- Instructions to follow:
Change every occurrence of "screenshot" in the material below to "screen capture", leaving all other text as it is. Leave the pictures out of your answer.

- Material provided:
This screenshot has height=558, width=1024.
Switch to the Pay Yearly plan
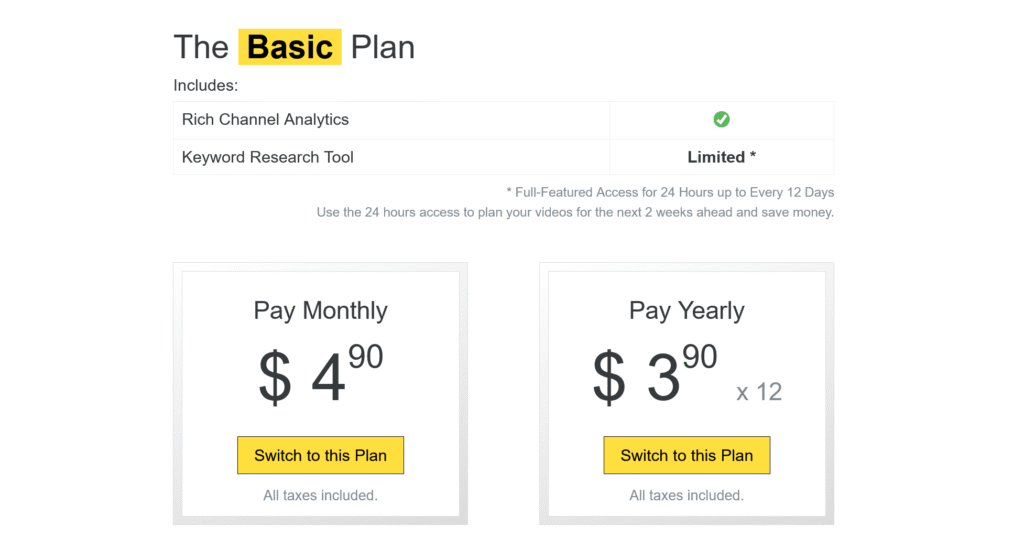pos(686,455)
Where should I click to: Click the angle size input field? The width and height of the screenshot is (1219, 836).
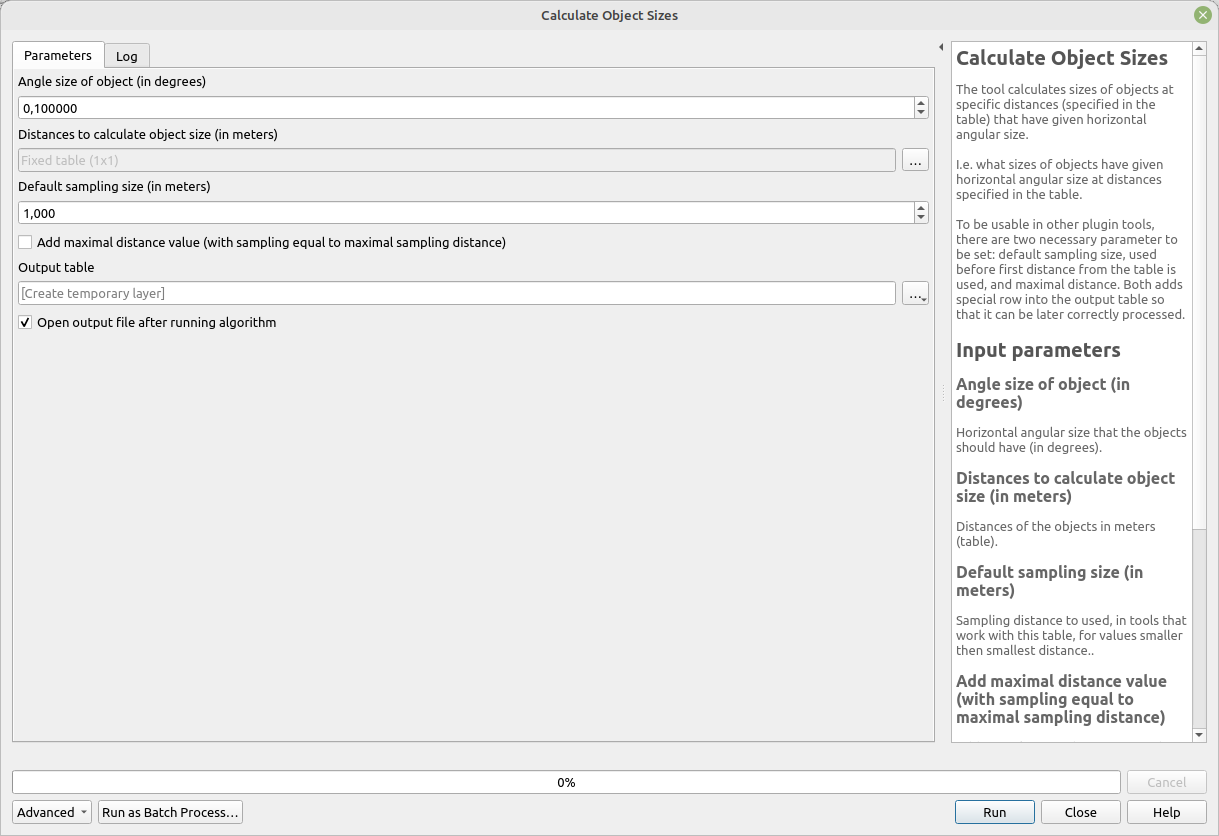pyautogui.click(x=465, y=107)
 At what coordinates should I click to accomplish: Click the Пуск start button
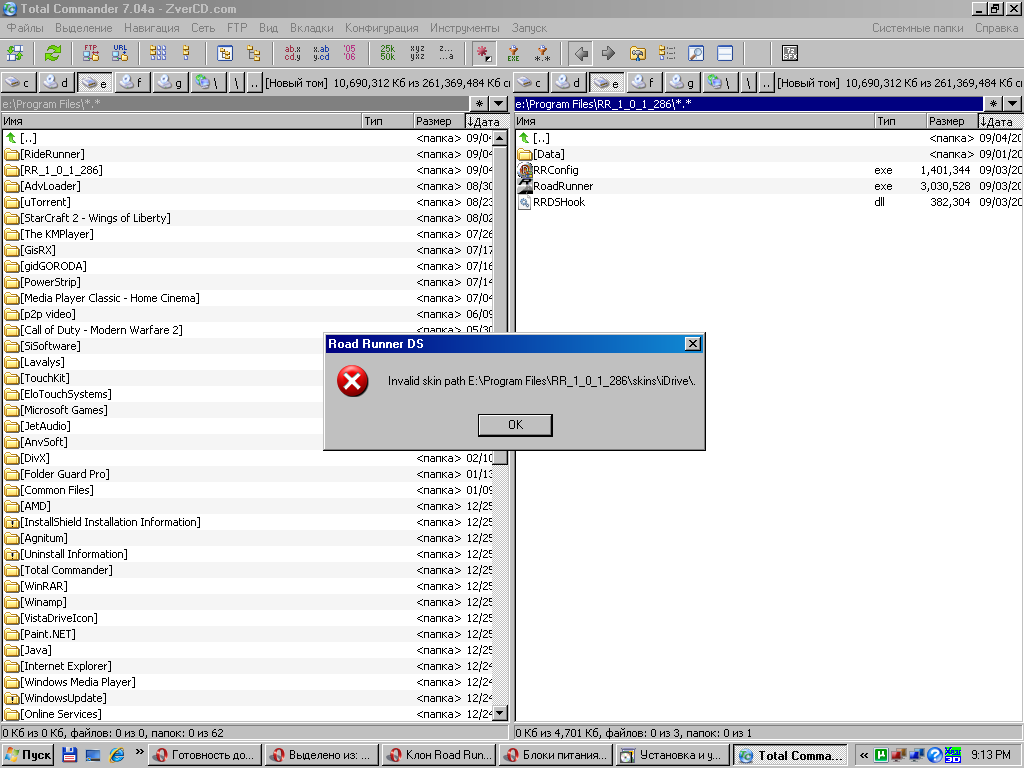coord(28,755)
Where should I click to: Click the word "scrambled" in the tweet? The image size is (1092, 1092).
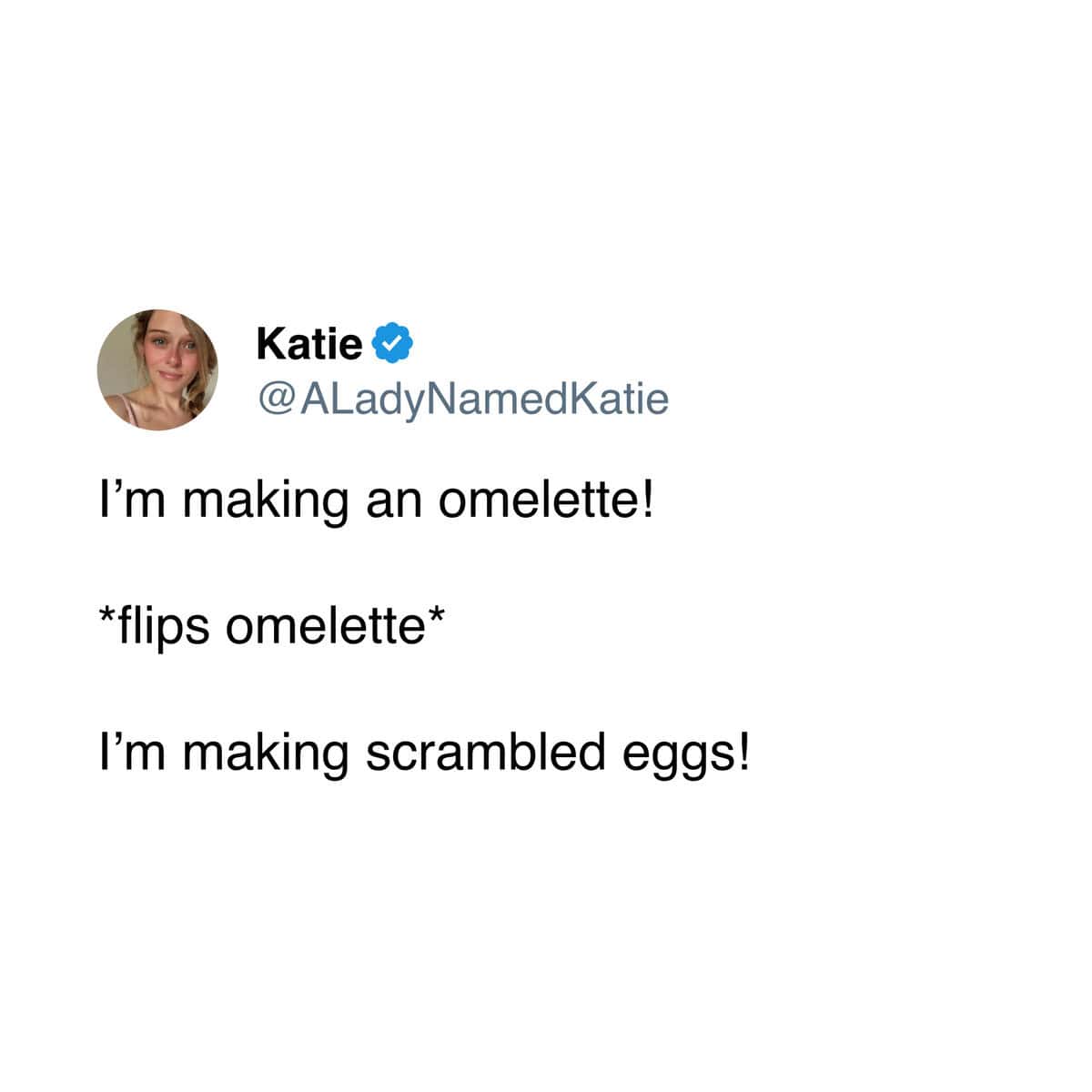tap(485, 753)
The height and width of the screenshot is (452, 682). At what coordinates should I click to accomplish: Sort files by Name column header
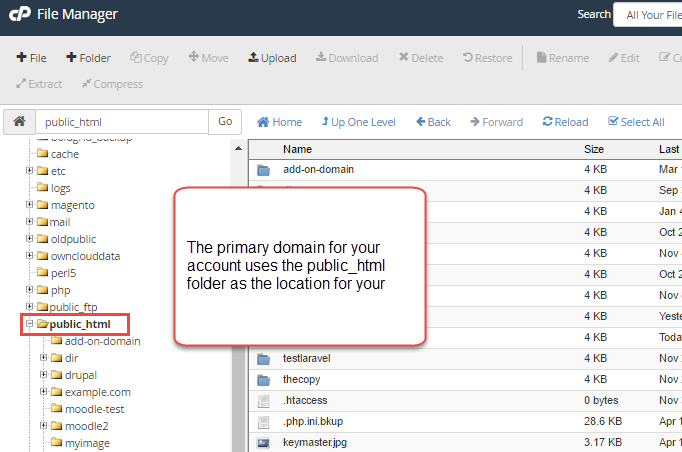(297, 149)
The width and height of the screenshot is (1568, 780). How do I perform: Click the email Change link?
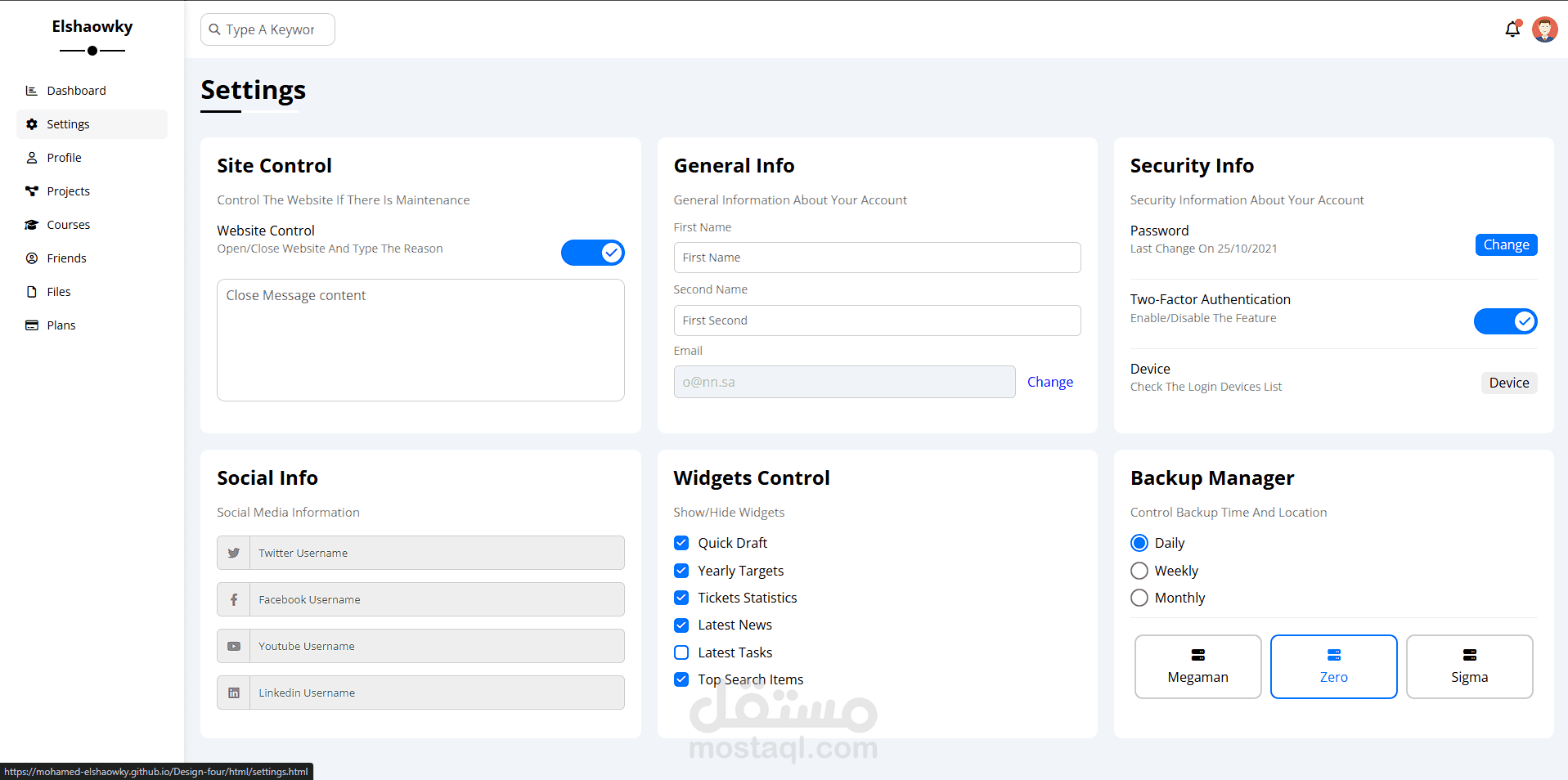(1049, 382)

- Result of the exercise:
This screen capture has height=558, width=1024.
Switch to the Pay Yearly plan
pos(686,455)
Where should I click to: Click the angle size input field? The width and height of the screen capture is (1219, 836).
pyautogui.click(x=465, y=107)
 At what coordinates should I click to accomplish: Click the Пуск start button
coord(28,755)
Where should I click to: Click the word "scrambled" in the tweet? The image size is (1092, 1092).
tap(485, 753)
The height and width of the screen capture is (452, 682). At what coordinates should I click to accomplish: Sort files by Name column header
(297, 149)
The width and height of the screen capture is (1568, 780). How do I perform: Click the email Change link?
(1049, 382)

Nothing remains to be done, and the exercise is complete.